WHAT THE TASK ASKS:
Set down, exactly as written, the line containing "The width and" and all the lines that follow it to the end of the entries below, omitting every picture.

INFORMATION SUPPLIED:

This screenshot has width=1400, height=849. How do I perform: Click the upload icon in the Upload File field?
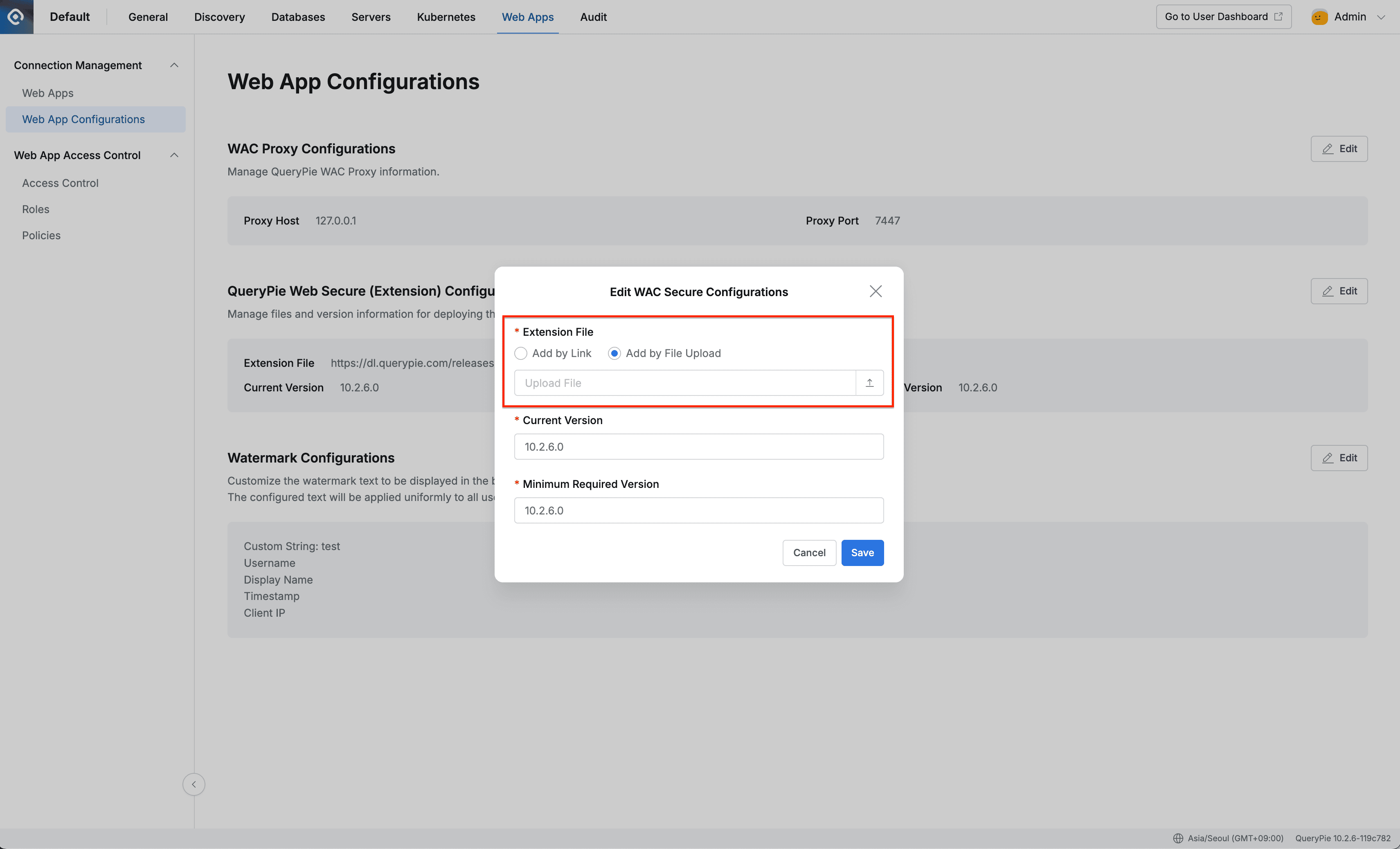pyautogui.click(x=869, y=383)
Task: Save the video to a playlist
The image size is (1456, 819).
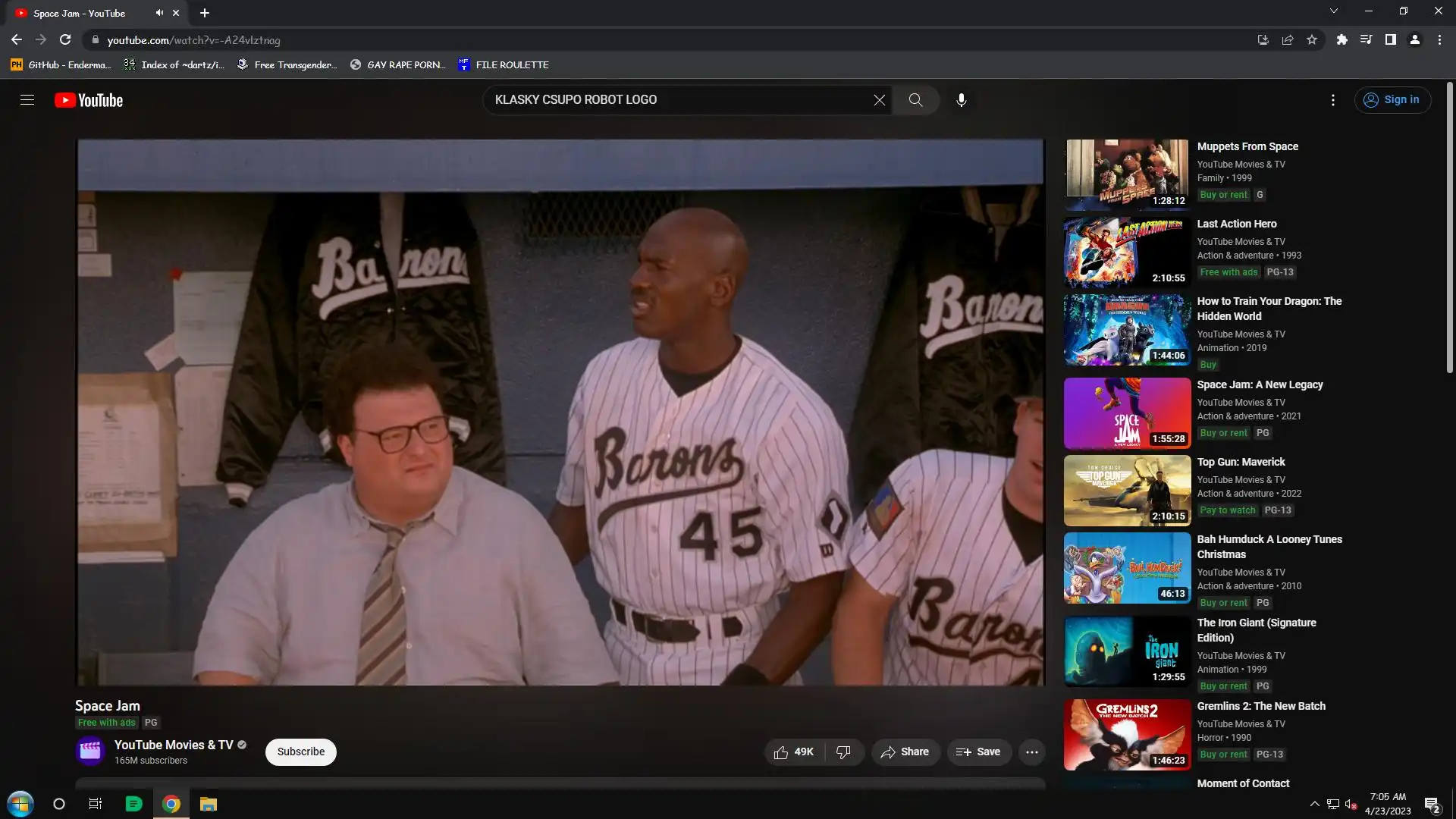Action: tap(978, 752)

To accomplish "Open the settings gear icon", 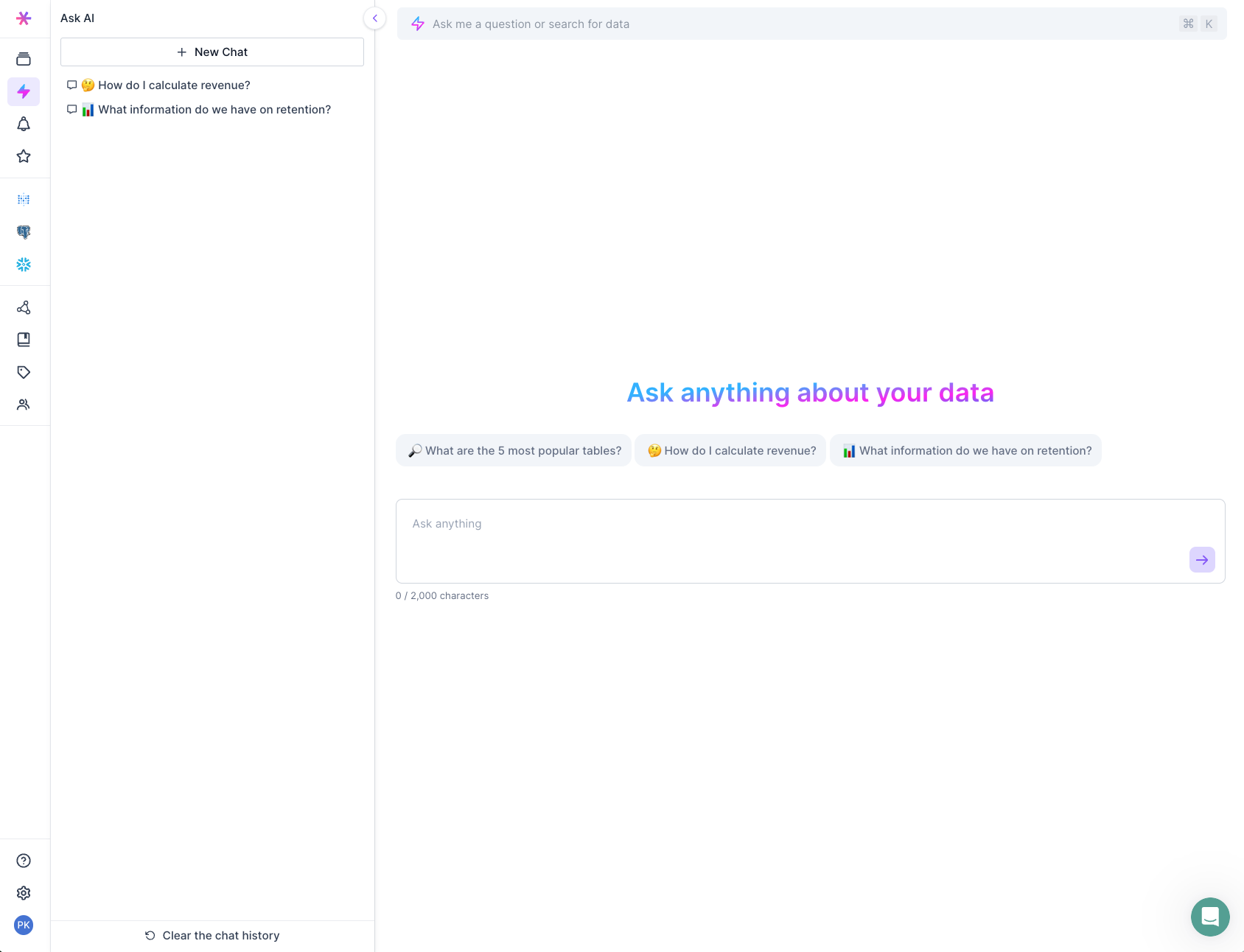I will [24, 893].
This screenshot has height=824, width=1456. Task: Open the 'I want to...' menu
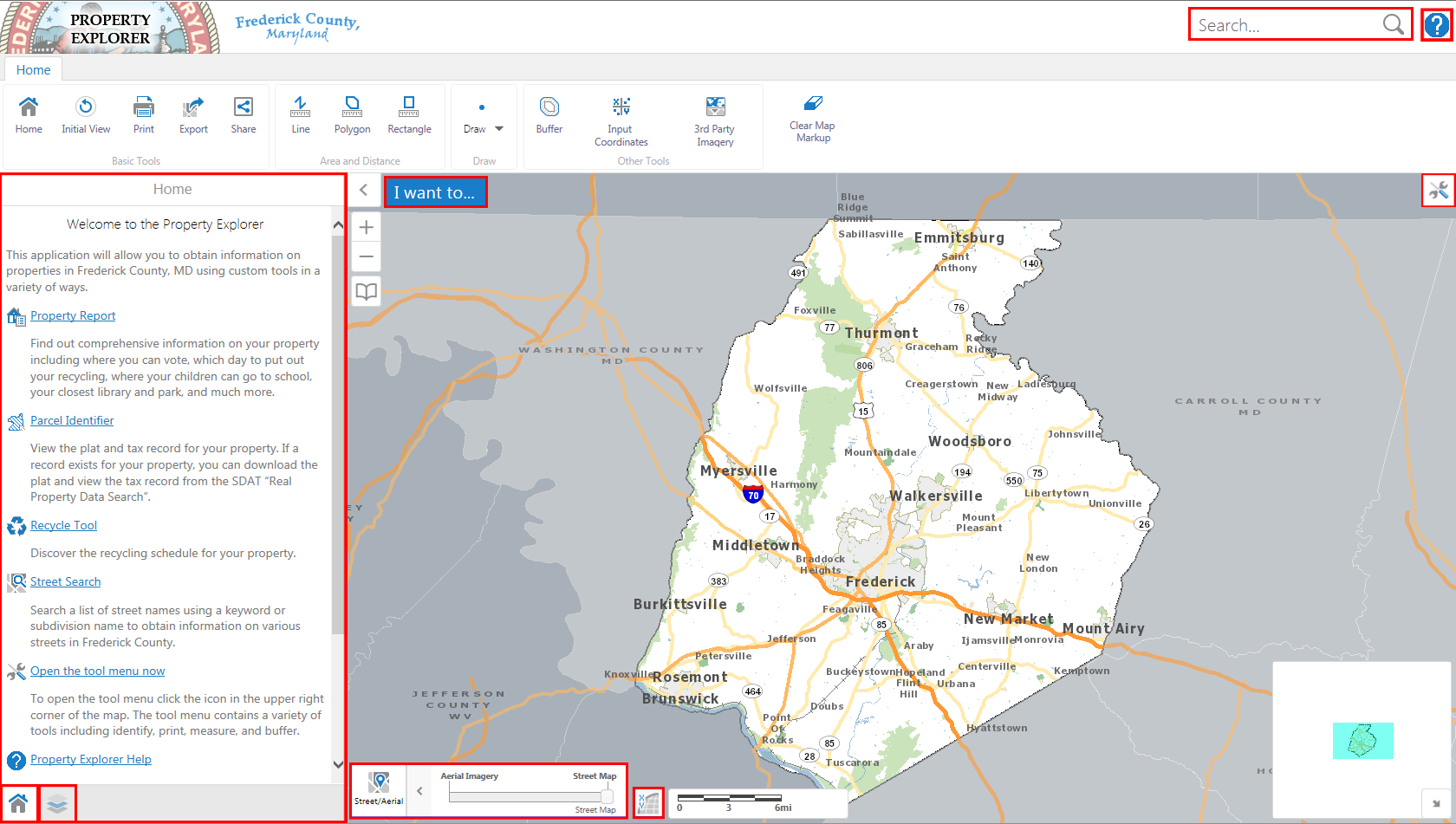(x=435, y=191)
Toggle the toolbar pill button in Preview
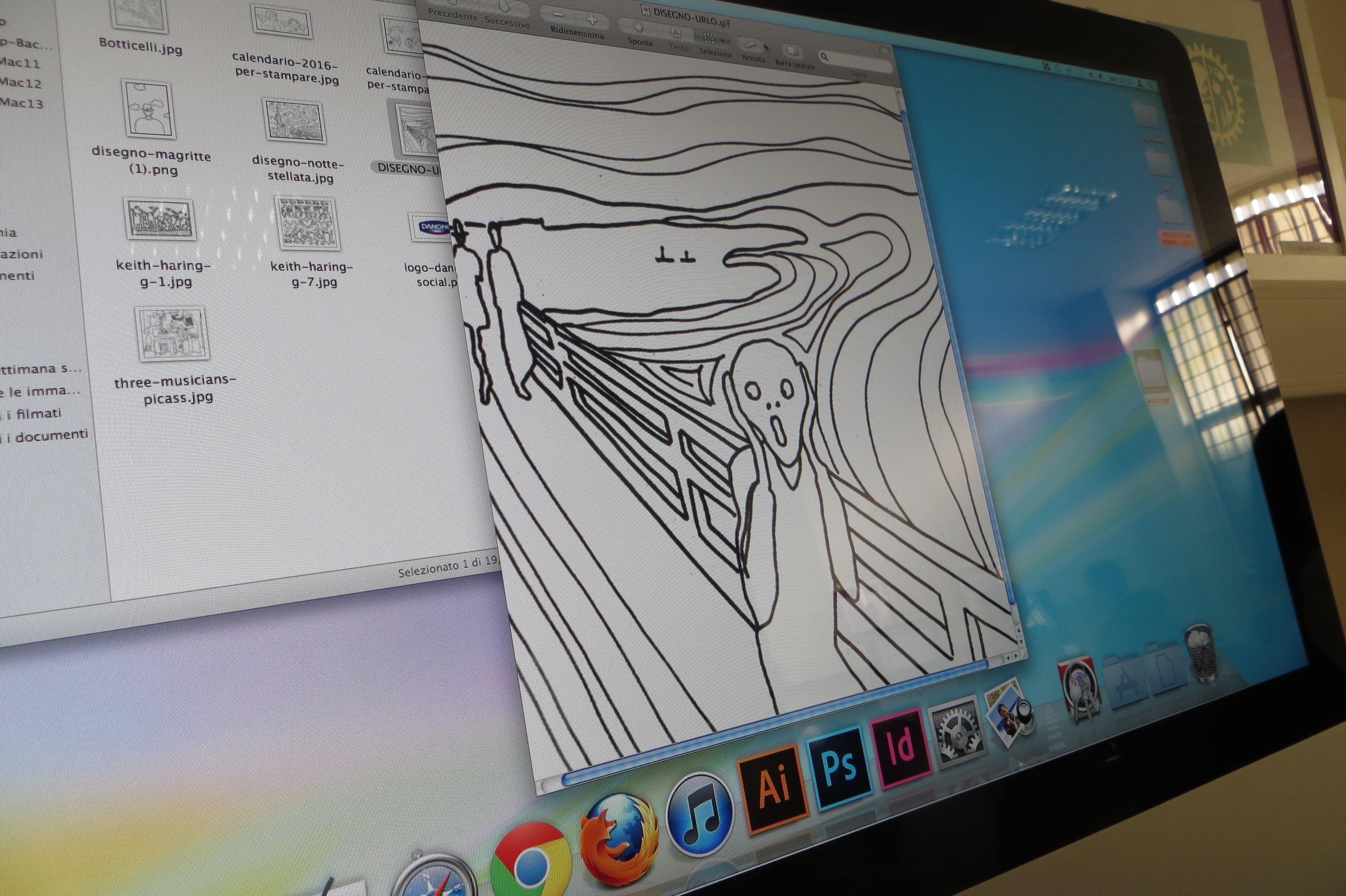Screen dimensions: 1346x896 pos(884,50)
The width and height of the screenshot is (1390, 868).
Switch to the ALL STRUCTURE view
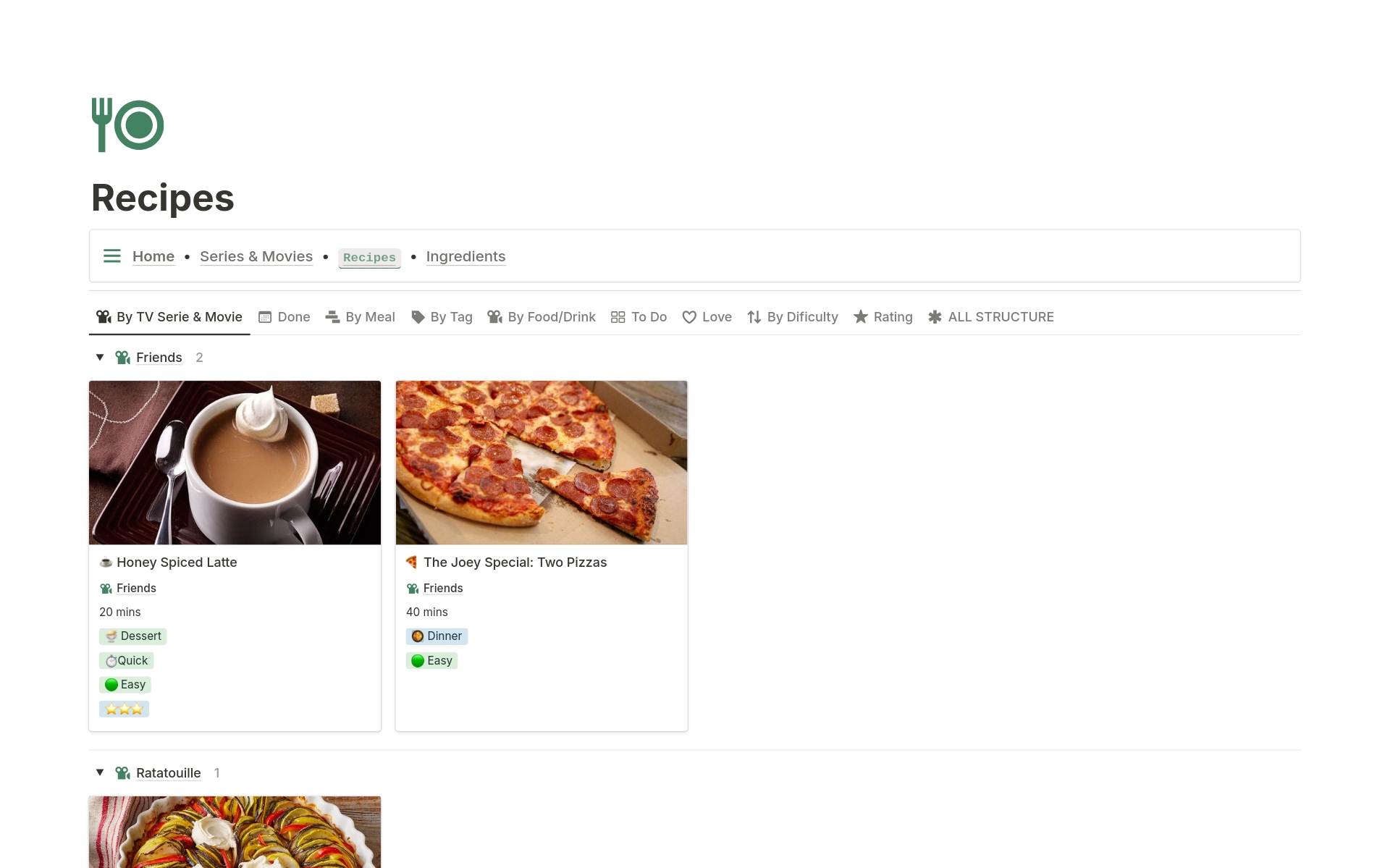pyautogui.click(x=1001, y=316)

EXERCISE RESULT:
The width and height of the screenshot is (1390, 868).
Switch to the ALL STRUCTURE view
pyautogui.click(x=1001, y=316)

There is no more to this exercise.